Un très beau film dans la lignée de "L'amour ouf" un des gros carton de l'année avec cette romance "impossible" de deux protagonistes qui n'ont pas grand chose en commun. Lui un peu pataud, pas très beau , sans réel avenir et elle jolie comme un coeur avec l'ambition de partir à Paris faire des études mais l'amour... bien évidement rien n'est simple et le fait d'avoir 3 "histoires" dans le même environnement qui s'entrechoquent donne des évènements aussi bien positif que négatif...félicitations aux 3 "gamins"Kircher/Woreth et El Alami chaperonné par un Lellouche encore une fois très juste. Une belle histoire et en même temps triste , on espère toujours par moment que certaines scènes les changeront bref j'ai beaucoup aimé. NOTE 8.25/10
J'ai trouvé ce film déprimant du début à la fin...

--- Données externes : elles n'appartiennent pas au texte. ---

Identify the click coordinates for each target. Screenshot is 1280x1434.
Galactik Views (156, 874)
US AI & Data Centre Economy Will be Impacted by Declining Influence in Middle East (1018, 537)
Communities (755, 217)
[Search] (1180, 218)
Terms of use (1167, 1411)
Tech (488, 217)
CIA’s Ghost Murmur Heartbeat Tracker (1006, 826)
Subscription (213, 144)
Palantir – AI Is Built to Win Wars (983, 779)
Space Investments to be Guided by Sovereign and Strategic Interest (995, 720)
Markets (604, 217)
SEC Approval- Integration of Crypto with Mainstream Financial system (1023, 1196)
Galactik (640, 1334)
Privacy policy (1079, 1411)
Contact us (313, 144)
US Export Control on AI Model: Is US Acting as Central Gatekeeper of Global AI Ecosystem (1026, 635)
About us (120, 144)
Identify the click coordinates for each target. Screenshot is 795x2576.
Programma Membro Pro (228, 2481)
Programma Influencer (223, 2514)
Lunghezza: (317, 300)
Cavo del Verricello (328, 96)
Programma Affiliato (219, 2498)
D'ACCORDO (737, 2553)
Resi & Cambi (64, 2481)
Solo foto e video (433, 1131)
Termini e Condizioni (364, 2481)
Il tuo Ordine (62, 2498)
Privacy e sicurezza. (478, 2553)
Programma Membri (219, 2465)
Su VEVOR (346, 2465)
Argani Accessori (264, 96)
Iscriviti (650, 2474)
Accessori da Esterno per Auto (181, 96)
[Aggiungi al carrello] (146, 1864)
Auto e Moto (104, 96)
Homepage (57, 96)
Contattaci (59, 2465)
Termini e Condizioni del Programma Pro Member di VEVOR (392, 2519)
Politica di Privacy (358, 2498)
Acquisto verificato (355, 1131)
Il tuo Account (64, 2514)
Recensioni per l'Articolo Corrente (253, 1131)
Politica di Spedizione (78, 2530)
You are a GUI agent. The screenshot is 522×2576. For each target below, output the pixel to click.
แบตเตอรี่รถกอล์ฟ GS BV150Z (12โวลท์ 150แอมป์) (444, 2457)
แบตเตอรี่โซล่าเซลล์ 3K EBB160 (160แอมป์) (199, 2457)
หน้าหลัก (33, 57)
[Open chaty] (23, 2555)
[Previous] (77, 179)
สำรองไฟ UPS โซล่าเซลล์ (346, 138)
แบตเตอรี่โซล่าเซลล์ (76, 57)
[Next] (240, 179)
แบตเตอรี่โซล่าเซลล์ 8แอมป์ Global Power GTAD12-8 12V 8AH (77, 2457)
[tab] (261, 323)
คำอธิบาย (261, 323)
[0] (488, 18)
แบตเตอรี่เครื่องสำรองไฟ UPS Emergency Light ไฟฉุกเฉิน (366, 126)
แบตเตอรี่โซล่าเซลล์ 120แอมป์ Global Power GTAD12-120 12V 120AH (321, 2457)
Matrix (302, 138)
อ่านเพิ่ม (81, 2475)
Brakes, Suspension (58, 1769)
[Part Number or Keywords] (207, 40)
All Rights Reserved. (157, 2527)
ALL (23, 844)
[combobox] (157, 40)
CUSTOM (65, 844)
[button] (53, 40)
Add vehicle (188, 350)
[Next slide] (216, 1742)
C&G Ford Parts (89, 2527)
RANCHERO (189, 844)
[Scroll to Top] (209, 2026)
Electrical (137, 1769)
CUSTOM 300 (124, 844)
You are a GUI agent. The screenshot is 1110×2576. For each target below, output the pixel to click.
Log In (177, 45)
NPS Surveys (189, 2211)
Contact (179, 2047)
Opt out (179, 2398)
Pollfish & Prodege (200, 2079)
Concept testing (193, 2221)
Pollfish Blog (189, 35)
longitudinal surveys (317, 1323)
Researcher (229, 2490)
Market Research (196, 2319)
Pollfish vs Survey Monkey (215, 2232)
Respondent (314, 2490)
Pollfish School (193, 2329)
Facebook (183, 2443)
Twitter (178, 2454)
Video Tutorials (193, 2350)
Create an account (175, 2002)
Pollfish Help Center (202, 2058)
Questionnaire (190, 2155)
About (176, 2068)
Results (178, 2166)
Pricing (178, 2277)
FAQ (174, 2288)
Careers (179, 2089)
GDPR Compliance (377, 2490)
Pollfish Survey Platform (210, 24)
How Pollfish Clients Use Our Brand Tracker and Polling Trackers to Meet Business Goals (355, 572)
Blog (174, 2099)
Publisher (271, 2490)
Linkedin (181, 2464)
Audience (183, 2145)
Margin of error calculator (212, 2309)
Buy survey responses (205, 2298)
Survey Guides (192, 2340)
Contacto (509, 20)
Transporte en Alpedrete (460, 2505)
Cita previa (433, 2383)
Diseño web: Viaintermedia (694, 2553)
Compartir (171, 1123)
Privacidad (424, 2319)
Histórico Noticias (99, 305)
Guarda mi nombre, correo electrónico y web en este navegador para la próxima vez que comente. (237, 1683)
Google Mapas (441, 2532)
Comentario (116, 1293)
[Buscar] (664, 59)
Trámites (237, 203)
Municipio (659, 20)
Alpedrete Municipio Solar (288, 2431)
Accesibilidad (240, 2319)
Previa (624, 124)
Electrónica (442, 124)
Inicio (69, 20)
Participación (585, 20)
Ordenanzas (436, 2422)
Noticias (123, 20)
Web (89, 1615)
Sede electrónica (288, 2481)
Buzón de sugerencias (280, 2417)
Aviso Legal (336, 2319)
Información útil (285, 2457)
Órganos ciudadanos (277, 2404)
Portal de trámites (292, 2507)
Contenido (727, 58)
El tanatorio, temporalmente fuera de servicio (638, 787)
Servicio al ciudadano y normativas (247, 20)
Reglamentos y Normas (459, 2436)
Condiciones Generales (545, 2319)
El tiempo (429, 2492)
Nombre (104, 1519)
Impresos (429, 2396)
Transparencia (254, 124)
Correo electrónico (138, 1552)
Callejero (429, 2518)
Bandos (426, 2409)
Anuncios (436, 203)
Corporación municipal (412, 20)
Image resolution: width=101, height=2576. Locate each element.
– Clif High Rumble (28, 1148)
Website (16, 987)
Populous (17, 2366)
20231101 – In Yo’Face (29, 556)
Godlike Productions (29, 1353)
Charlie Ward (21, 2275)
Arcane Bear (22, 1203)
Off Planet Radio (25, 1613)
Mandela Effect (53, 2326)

On comprend que ces régions sinistrées (bassins houliers ou sidérurgiques...) , Nord, Lorraine, etc... ont connu des drames à la suite de ces grandes mutations de la fin du 20ème siècle: chômage, alcoolisme, familles désunies, etc...
Mais il me semble qu'il y a dans ces représentations une sorte de plaisir morbide de ces pauvres gens qui survivent, en somme, beaucoup avec dignité, certains dans la débine. La jeunesse ne pense qu'à se tailler, mais plus facile à dire qu'à réaliser...
Je reconnais la grande justesse de l'interprétation, jeunes et vieux.
Mais c'est tout ! je ne peux pas dire que j'ai aimé cet étalage de tristesse et de malheur...
Très bon film qui nous plonge dans le quotidien d'une région économiquement sinistrée du début des années 90 et d'une jeunesse désœuvrée. Il y a une réelle tension dans ce film et le jeu de ces jeunes acteurs y est authentique. Une fresque sociale à voir portée par une bonne BO.
J’attendais beaucoup de ce film et je ne suis pas ressorti déçu. On y évoque le grand amour, l’ennui, le déterminisme social à travers une fresque en quatre temps. La photo et la musique y sont magnifiques. Une pièce sur le César du meilleur second rôle pour Gilles Lellouche. Et quel bonheur de voir l’éclosion et la confirmation de jeunes talents : Paul Kircher, Louis Memmi ou encore Angelina Woreth.